RECORDED DATA:
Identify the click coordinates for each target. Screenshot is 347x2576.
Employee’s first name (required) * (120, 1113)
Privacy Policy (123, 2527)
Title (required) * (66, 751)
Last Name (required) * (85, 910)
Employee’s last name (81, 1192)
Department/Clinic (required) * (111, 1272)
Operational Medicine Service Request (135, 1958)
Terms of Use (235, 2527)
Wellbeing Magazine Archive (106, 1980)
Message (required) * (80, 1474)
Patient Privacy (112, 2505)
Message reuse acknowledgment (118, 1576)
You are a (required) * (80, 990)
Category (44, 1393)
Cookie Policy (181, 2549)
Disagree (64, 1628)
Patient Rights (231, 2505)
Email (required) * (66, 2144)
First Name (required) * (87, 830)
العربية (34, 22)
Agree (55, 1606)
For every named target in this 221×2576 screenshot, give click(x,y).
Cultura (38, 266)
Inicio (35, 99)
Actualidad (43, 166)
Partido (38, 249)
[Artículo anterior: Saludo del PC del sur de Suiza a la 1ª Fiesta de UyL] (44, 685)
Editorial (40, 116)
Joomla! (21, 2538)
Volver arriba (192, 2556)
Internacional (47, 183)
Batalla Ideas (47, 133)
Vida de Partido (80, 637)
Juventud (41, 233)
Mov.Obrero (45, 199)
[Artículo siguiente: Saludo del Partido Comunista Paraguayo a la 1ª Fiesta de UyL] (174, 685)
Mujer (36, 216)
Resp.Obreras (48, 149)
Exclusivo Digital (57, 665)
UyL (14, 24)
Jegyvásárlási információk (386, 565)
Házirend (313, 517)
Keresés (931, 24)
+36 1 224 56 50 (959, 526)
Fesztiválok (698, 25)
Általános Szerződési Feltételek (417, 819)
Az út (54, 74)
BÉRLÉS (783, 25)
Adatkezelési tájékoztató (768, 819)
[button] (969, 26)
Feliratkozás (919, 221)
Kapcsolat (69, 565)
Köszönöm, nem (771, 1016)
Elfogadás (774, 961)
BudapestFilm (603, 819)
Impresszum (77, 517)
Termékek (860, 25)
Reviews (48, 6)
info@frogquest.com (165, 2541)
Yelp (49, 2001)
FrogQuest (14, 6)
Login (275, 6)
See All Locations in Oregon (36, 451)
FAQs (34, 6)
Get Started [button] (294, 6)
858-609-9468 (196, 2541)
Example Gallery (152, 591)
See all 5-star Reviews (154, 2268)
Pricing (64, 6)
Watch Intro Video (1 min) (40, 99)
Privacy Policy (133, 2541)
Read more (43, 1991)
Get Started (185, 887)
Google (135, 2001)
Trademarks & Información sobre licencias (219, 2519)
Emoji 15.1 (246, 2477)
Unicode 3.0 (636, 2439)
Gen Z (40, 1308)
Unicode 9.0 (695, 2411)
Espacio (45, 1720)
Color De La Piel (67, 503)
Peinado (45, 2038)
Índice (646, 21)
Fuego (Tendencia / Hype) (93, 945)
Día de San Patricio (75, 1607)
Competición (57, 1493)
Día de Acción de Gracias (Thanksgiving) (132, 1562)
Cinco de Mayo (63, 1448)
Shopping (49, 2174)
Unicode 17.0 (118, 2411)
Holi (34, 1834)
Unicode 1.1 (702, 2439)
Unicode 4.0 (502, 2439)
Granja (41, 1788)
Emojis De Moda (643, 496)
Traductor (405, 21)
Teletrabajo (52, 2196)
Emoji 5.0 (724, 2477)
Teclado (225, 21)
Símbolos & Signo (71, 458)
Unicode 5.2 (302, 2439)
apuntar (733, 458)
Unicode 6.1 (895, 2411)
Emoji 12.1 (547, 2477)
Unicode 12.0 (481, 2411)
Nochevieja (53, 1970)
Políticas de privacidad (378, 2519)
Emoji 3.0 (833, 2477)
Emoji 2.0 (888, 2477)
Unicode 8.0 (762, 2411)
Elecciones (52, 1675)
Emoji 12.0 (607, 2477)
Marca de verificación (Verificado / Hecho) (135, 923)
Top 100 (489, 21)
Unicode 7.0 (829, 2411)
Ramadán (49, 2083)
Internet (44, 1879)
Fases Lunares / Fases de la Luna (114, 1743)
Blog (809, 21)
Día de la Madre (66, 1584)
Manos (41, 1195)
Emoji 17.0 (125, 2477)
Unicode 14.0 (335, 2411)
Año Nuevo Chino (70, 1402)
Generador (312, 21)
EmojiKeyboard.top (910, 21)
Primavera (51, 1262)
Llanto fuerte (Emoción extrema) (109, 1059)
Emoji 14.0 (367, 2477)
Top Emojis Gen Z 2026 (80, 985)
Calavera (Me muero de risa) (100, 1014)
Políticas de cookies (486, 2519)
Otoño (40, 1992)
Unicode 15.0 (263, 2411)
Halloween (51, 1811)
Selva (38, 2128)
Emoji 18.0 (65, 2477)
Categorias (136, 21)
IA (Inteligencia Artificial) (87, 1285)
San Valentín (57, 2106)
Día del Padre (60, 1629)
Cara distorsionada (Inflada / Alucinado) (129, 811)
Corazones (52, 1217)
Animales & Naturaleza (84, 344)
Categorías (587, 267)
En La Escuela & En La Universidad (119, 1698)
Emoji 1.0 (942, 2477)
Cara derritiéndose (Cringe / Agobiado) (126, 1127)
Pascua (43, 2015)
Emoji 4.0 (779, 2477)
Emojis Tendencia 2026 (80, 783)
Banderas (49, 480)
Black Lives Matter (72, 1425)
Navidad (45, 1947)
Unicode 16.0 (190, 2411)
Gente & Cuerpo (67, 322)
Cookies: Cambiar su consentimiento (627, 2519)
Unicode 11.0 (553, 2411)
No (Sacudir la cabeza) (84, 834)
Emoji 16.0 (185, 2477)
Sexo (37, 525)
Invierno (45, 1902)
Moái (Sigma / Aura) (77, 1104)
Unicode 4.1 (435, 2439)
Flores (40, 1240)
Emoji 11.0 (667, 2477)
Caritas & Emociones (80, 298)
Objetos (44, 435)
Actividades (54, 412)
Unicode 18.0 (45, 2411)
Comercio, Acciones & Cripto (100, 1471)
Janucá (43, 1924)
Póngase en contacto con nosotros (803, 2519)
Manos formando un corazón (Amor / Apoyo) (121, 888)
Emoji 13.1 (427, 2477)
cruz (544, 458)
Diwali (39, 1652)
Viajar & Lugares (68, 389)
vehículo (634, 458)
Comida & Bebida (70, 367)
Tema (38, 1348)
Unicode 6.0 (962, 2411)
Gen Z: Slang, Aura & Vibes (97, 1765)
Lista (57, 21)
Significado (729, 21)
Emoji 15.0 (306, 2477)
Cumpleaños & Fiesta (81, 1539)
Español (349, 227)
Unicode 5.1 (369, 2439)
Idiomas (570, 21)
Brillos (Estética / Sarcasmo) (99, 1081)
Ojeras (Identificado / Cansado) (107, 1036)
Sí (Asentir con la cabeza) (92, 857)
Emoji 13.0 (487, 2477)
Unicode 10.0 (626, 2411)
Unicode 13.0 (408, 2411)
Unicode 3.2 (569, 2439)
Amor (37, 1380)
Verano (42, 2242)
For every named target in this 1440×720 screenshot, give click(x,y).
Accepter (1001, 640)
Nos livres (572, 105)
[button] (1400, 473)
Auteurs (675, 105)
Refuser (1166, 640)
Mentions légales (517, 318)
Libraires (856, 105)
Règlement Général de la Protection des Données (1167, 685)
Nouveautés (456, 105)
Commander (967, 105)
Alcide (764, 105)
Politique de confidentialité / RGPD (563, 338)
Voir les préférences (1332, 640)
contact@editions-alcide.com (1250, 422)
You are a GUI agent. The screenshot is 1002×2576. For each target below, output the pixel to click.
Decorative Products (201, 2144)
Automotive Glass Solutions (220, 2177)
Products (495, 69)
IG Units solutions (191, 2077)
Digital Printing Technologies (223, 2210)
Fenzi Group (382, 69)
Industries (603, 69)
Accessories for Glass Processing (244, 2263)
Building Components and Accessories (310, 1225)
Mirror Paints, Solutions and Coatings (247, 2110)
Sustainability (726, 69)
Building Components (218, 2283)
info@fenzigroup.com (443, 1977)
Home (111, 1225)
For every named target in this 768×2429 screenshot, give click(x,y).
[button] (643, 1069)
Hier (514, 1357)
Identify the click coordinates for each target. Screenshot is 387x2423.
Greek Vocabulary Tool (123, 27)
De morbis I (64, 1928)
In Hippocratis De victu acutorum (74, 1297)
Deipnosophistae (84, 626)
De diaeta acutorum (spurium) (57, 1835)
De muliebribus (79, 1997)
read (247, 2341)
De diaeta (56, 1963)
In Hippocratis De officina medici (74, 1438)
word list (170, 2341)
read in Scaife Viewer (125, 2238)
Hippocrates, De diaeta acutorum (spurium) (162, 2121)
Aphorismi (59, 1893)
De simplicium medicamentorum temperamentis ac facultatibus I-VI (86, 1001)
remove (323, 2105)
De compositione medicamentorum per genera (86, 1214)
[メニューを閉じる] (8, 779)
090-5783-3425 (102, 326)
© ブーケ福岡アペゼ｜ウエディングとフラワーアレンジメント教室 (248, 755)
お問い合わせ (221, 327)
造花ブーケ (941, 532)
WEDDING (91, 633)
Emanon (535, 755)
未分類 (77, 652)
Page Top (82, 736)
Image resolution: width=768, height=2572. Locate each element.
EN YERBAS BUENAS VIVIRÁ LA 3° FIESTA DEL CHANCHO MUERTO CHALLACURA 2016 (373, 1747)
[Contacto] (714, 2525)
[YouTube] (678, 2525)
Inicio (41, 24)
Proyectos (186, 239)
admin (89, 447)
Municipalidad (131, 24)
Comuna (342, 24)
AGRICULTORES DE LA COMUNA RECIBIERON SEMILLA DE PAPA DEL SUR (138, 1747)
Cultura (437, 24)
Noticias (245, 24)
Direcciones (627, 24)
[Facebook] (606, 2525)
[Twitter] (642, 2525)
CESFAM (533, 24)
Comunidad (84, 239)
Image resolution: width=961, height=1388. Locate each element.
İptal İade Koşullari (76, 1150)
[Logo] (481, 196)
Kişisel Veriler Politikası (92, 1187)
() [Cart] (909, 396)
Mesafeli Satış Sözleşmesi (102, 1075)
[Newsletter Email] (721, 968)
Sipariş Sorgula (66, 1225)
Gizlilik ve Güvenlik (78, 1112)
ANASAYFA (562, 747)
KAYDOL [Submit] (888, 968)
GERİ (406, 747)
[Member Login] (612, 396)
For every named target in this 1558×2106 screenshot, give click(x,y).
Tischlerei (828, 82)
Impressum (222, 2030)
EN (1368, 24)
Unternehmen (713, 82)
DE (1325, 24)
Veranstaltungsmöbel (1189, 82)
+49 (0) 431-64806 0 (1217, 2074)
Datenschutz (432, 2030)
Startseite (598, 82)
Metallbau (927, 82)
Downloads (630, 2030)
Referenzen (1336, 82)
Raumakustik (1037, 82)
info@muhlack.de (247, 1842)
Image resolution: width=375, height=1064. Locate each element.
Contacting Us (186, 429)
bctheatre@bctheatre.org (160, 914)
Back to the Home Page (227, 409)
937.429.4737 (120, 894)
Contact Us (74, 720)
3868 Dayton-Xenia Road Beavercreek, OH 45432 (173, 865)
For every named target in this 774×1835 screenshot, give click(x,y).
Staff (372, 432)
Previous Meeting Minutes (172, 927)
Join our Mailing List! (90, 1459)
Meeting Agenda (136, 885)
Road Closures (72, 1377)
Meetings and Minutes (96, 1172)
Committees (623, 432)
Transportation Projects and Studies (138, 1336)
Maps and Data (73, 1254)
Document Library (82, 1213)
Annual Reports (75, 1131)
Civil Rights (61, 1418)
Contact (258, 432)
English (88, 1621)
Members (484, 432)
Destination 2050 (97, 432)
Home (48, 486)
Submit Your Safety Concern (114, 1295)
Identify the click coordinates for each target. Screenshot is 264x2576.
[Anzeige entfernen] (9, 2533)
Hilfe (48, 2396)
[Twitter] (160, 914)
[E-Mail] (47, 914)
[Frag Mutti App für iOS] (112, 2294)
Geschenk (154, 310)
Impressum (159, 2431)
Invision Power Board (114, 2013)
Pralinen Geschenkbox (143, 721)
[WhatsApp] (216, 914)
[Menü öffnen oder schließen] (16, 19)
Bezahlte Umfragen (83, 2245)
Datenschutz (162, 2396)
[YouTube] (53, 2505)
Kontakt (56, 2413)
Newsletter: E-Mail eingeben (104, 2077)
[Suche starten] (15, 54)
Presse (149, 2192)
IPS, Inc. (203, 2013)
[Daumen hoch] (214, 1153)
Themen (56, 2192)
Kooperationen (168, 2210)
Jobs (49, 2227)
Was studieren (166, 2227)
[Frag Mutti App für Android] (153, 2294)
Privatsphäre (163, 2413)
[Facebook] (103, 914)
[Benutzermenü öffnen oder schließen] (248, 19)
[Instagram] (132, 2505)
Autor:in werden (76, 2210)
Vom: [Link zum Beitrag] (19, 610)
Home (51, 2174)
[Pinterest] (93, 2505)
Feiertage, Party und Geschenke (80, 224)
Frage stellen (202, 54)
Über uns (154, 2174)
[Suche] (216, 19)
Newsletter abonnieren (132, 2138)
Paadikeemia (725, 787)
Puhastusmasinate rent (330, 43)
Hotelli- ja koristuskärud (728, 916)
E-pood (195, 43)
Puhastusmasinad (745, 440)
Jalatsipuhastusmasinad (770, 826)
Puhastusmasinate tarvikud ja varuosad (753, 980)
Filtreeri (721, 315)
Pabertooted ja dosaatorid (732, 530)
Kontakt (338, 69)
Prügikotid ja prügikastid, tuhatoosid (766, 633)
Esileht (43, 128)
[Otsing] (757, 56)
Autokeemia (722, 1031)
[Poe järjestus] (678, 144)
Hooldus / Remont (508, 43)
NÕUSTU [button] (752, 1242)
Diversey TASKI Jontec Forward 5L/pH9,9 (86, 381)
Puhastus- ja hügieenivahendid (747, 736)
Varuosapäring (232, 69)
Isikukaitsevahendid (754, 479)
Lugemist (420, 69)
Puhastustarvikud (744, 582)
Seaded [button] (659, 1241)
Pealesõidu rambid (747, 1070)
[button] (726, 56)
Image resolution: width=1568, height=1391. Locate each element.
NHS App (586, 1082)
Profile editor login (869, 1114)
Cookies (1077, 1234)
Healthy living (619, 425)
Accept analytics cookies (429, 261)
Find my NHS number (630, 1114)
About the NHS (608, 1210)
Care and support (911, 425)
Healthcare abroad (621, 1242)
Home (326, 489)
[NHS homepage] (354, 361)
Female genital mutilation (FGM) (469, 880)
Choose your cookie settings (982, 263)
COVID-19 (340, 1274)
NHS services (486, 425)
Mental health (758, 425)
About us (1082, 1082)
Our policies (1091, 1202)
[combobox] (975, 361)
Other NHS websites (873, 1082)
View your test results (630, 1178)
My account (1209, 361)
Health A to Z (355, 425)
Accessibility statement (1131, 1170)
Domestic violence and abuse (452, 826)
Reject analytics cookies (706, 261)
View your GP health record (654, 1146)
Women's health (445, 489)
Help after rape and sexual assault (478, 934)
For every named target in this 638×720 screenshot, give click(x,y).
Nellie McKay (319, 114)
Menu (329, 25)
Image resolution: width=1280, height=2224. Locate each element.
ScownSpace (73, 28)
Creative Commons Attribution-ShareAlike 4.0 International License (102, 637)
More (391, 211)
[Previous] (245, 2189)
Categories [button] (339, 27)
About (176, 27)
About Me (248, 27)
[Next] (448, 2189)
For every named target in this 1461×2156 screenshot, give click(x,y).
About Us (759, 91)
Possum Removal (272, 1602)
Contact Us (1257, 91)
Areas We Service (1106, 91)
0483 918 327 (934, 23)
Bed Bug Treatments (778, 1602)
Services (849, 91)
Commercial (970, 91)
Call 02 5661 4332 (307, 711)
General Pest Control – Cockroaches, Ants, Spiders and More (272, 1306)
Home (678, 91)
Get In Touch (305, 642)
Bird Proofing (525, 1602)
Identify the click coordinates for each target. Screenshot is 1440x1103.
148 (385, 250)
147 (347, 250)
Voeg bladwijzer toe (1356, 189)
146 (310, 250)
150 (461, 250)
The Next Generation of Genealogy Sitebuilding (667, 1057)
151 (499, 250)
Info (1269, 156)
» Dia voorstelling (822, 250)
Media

STATED TASK: Lay out the part that opens with the line containing "Screenshot is 264x2576." and closes with the line containing "NHS services (486, 425)" as a JSON list of strings, with one string per line, both end lines included and blank lines left out.

RESPONSE TO THIS EXERCISE:
[
  "Identify the click coordinates for each target. Screenshot is 264x2576.",
  "[Anzeige entfernen] (9, 2533)",
  "Hilfe (48, 2396)",
  "[Twitter] (160, 914)",
  "[E-Mail] (47, 914)",
  "[Frag Mutti App für iOS] (112, 2294)",
  "Geschenk (154, 310)",
  "Impressum (159, 2431)",
  "Invision Power Board (114, 2013)",
  "Pralinen Geschenkbox (143, 721)",
  "[WhatsApp] (216, 914)",
  "[Menü öffnen oder schließen] (16, 19)",
  "Bezahlte Umfragen (83, 2245)",
  "Datenschutz (162, 2396)",
  "[YouTube] (53, 2505)",
  "Kontakt (56, 2413)",
  "Newsletter: E-Mail eingeben (104, 2077)",
  "[Suche starten] (15, 54)",
  "Presse (149, 2192)",
  "IPS, Inc. (203, 2013)",
  "[Daumen hoch] (214, 1153)",
  "Themen (56, 2192)",
  "Kooperationen (168, 2210)",
  "Jobs (49, 2227)",
  "Was studieren (166, 2227)",
  "[Frag Mutti App für Android] (153, 2294)",
  "Privatsphäre (163, 2413)",
  "[Facebook] (103, 914)",
  "[Benutzermenü öffnen oder schließen] (248, 19)",
  "[Instagram] (132, 2505)",
  "Autor:in werden (76, 2210)",
  "Vom: [Link zum Beitrag] (19, 610)",
  "Home (51, 2174)",
  "[Pinterest] (93, 2505)",
  "Feiertage, Party und Geschenke (80, 224)",
  "Frage stellen (202, 54)",
  "Über uns (154, 2174)",
  "[Suche] (216, 19)",
  "Newsletter abonnieren (132, 2138)",
  "Paadikeemia (725, 787)",
  "Puhastusmasinate rent (330, 43)",
  "Hotelli- ja koristuskärud (728, 916)",
  "E-pood (195, 43)",
  "Puhastusmasinad (745, 440)",
  "Jalatsipuhastusmasinad (770, 826)",
  "Puhastusmasinate tarvikud ja varuosad (753, 980)",
  "Filtreeri (721, 315)",
  "Pabertooted ja dosaatorid (732, 530)",
  "Kontakt (338, 69)",
  "Prügikotid ja prügikastid, tuhatoosid (766, 633)",
  "Esileht (43, 128)",
  "[Otsing] (757, 56)",
  "Autokeemia (722, 1031)",
  "[Poe järjestus] (678, 144)",
  "Hooldus / Remont (508, 43)",
  "NÕUSTU [button] (752, 1242)",
  "Diversey TASKI Jontec Forward 5L/pH9,9 (86, 381)",
  "Puhastus- ja hügieenivahendid (747, 736)",
  "Varuosapäring (232, 69)",
  "Isikukaitsevahendid (754, 479)",
  "Lugemist (420, 69)",
  "Puhastustarvikud (744, 582)",
  "Seaded [button] (659, 1241)",
  "Pealesõidu rambid (747, 1070)",
  "[button] (726, 56)",
  "Image resolution: width=1568, height=1391. Locate each element.",
  "NHS App (586, 1082)",
  "Profile editor login (869, 1114)",
  "Cookies (1077, 1234)",
  "Healthy living (619, 425)",
  "Accept analytics cookies (429, 261)",
  "Find my NHS number (630, 1114)",
  "About the NHS (608, 1210)",
  "Care and support (911, 425)",
  "Healthcare abroad (621, 1242)",
  "Home (326, 489)",
  "[NHS homepage] (354, 361)",
  "Female genital mutilation (FGM) (469, 880)",
  "Choose your cookie settings (982, 263)",
  "COVID-19 (340, 1274)",
  "NHS services (486, 425)"
]